What does codependent behavior look like?  Well, a typical codependent is defined through relationship with an addict.  (The addict too, is codependent in this relationship.  The ‘co‘ suggests they need each other in this codependence, but for different reasons, meeting different needs.)  So, for example, the wife of a drug addict might be codependent by tolerating addicted behavior (which can often be abusive), helping protect the addict from the law or his boss, making excuses for him when he cannot get to work, etc.  Some codependents actually purchase the cases of beer so that there is always alcohol in the house for the alchoholic!  I have often seen codependence in a parent, tolerating addicted behavior of a child: the adult son, for example, who cannot hold a job, who continues to ‘borrow’ money from his parents, and who crashes at their home because he cannot support himself.  Some parents live like this for years, because they do not want to see their son on the street, homeless, or helpless.  I can only imagine how difficult this situation would be for a parent.

No doubt you have heard of the term ‘tough love’, which refers to ways of dealing with an addict.  Tough love refers to setting up boundaries around the addict’s behavior, so that any codependent behavior stops.  The rationale is this: if you continue to make excuses for the addict, you help contribute to the addict’s ‘comfort’ in not changing.  If he has a reliable place to crash, then he will never reach ‘rock bottom’ and never have to deal with his addiction.  These principals are all essentially true.  As difficult as it may feel for a parent (using the same example), you must let the addict ‘crash and burn’ so that he recognizes that HE must do something to change for his own survival.  No one else can help him.  Codependents try to help in their kind ways, but inadvertently prevent the addict from getting free from addiction.

If you look beneath the surface of this codependent behavior, you can consider that there are different subconscious reasons someone might be codependent with an addict.  Let’s use this parent and addicted son example again.  The codependent behavior is not intended to prevent healing, although that’s essentially what the codependent does.  Rather, the codependent behavior may be driven by a desire to: avoid the pain and grief of seeing your son suffer; avoid being without the relationship (if he becomes homeless, or goes into treatment); avoid focus on other broken relationships; avoid facing your own problems and issues.  When you are wrapped around someone else’s issues, you have no time to deal with your own.  Codependents become as trapped as the addict in life focus.

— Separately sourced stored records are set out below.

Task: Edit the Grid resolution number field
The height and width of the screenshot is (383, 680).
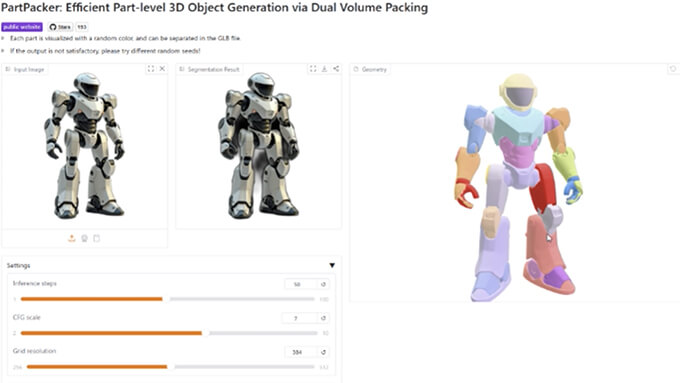Action: pyautogui.click(x=301, y=352)
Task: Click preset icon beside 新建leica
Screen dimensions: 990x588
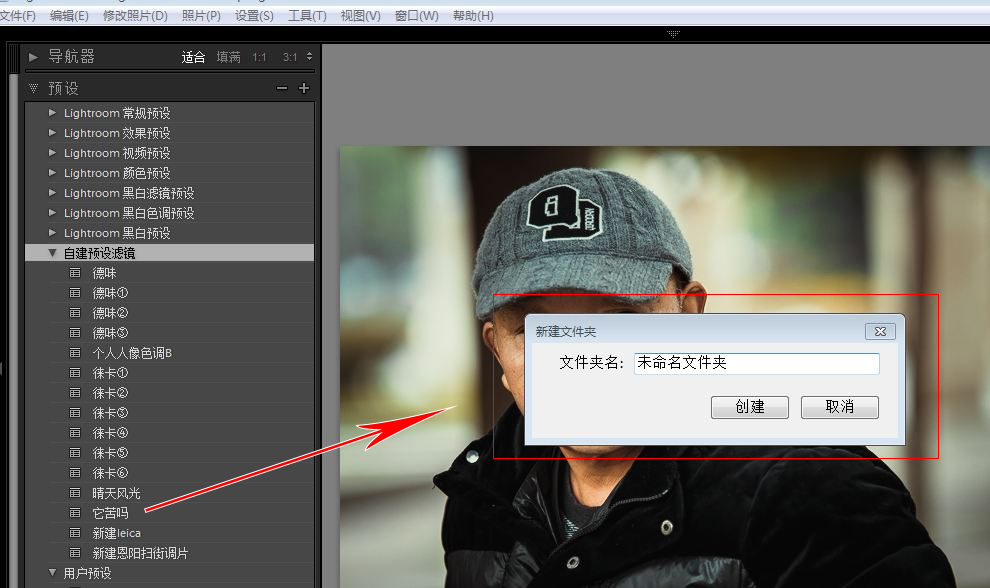Action: tap(75, 533)
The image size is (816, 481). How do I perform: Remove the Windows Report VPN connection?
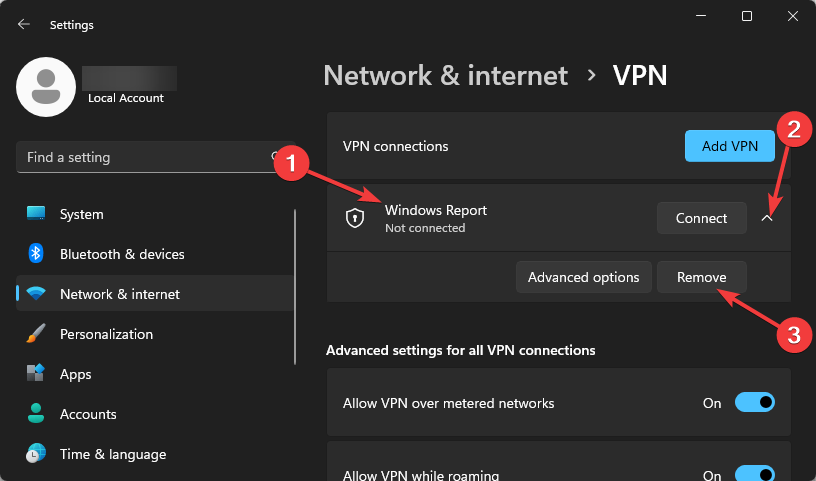701,277
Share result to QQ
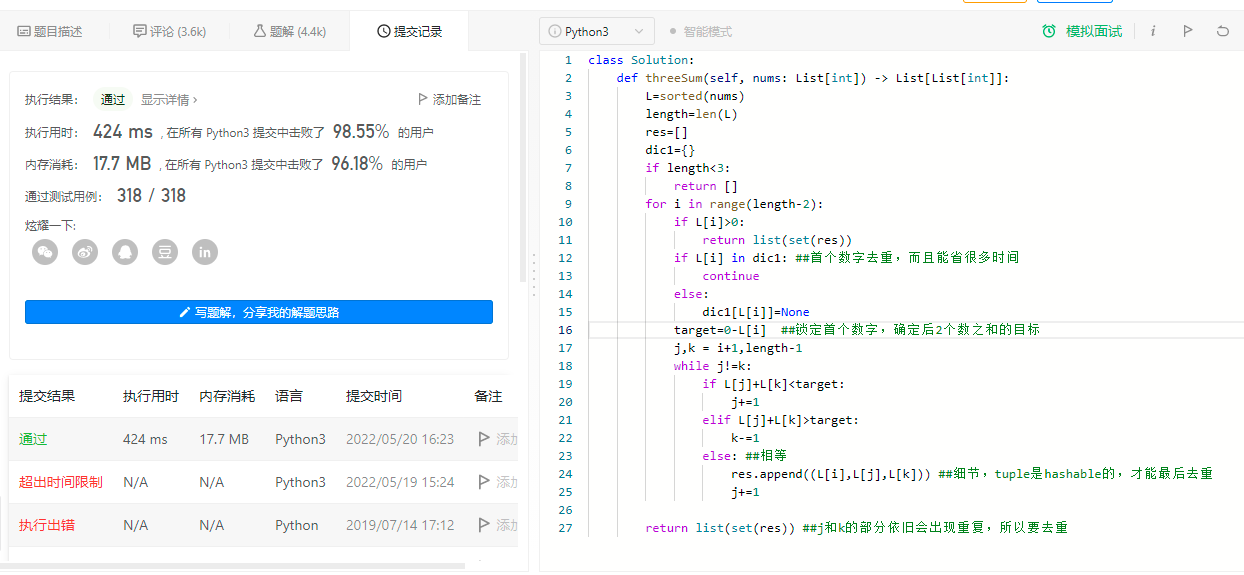The width and height of the screenshot is (1244, 575). [x=125, y=252]
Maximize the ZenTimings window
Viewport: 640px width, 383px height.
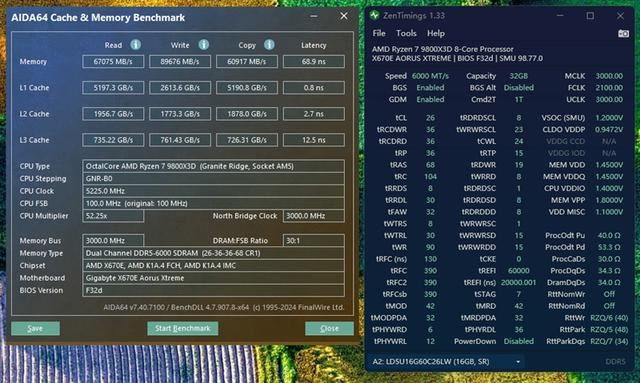click(x=590, y=16)
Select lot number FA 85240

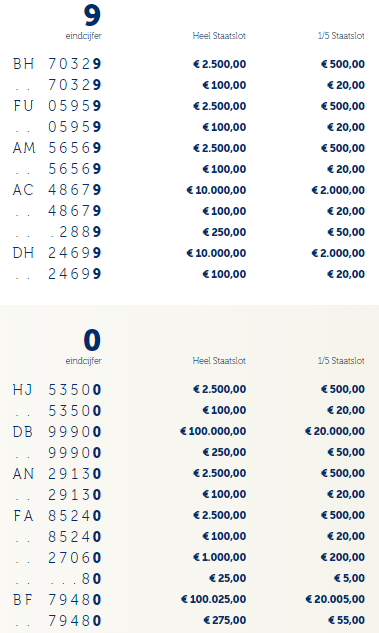point(57,516)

To become free from codependent behavior, you have to be willing to explore your own subconscious motives.  Again, these are not malicious motives, but survival motives, usually—ways of doing and being which meet a need from years ago.  Once you find a way to cope with brokenness (trauma, abuse, emotional injury) you stick to it, because it has helped you survive.  Learning about your behaviors helps you understand them, and helps you choose to change them.  And there is wonderful freedom in that change!  I see it all the time, by God’s grace.

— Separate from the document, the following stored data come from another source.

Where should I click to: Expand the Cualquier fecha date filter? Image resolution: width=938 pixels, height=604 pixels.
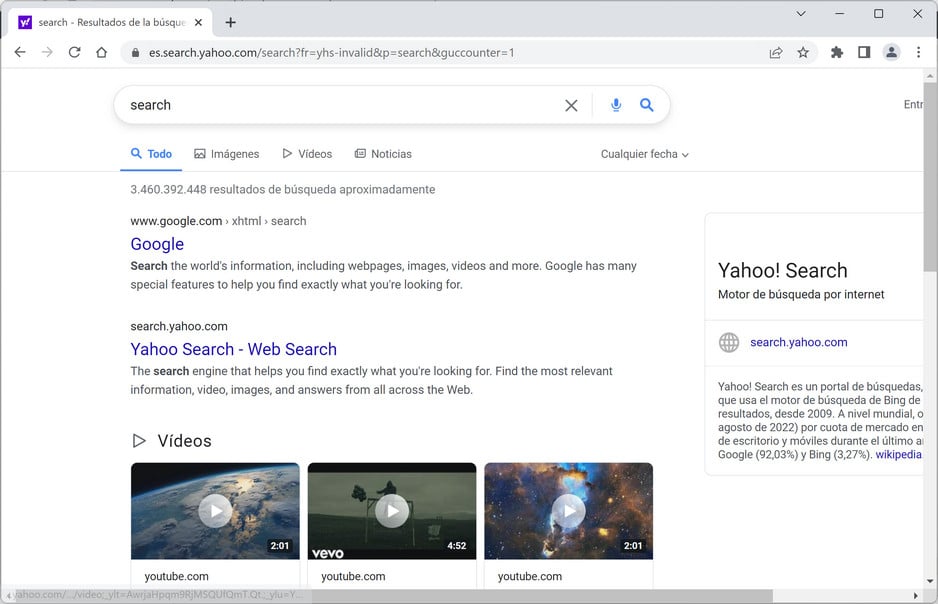click(644, 154)
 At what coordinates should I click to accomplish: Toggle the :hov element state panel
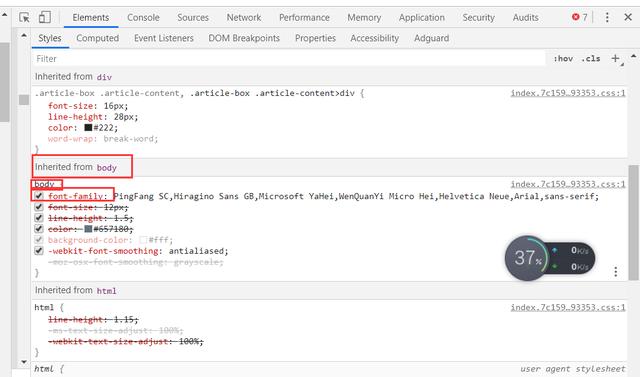(x=563, y=59)
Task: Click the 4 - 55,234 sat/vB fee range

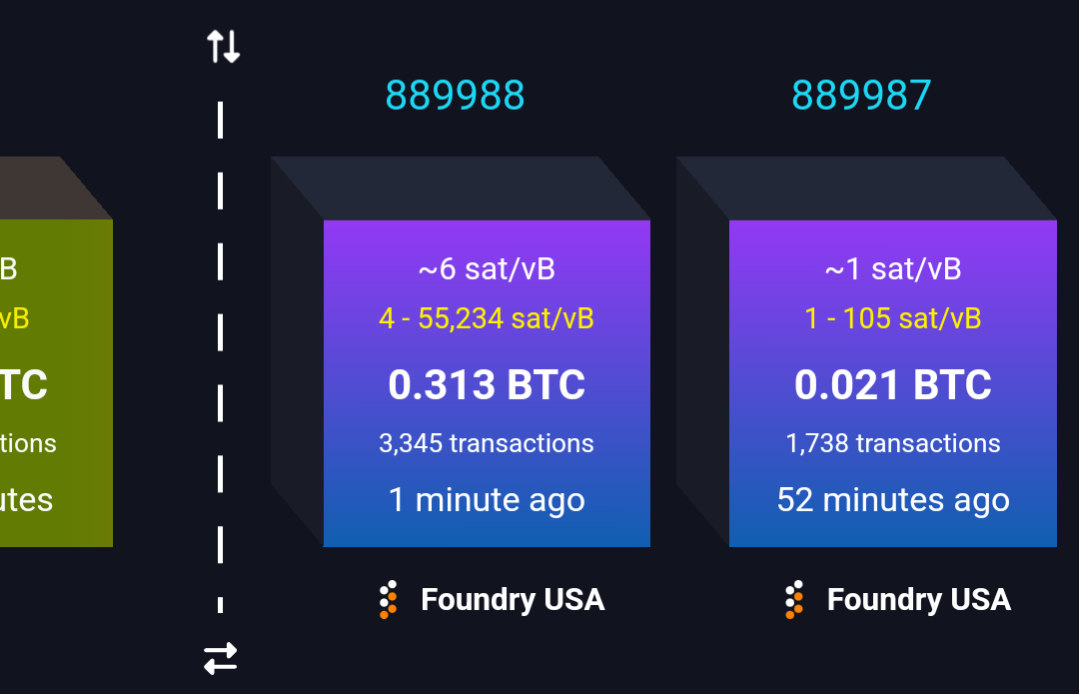Action: (x=487, y=318)
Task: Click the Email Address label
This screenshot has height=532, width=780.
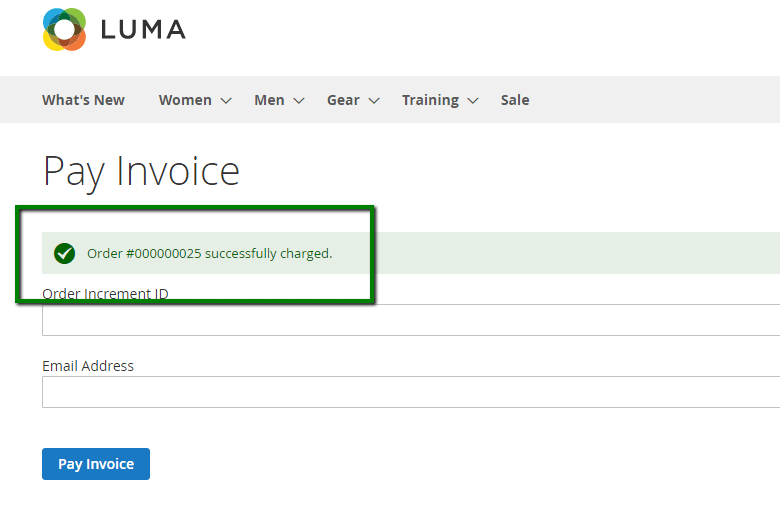Action: click(x=88, y=366)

I will begin to address some of the less obvious situations where there is codependence, in the next blog. 

Blessings,
Priscilla

Priscilla Ortlip MSW, LCSW, ACS
Founder and Executive Director
Christian Counselors Collaborative
www.cccpgh.org

Disclaimer:  I am a professional, licensed clinical therapist in the state of PA, but this blog is not a therapeutic venue—anything I state here is not for treatment or to address anyone’s specific emotional or mental health need.  If you are experiencing immediate distress, call 911.  If you would like to consider counseling with the CCC, please call Tom Laird at 1.855.222.2575.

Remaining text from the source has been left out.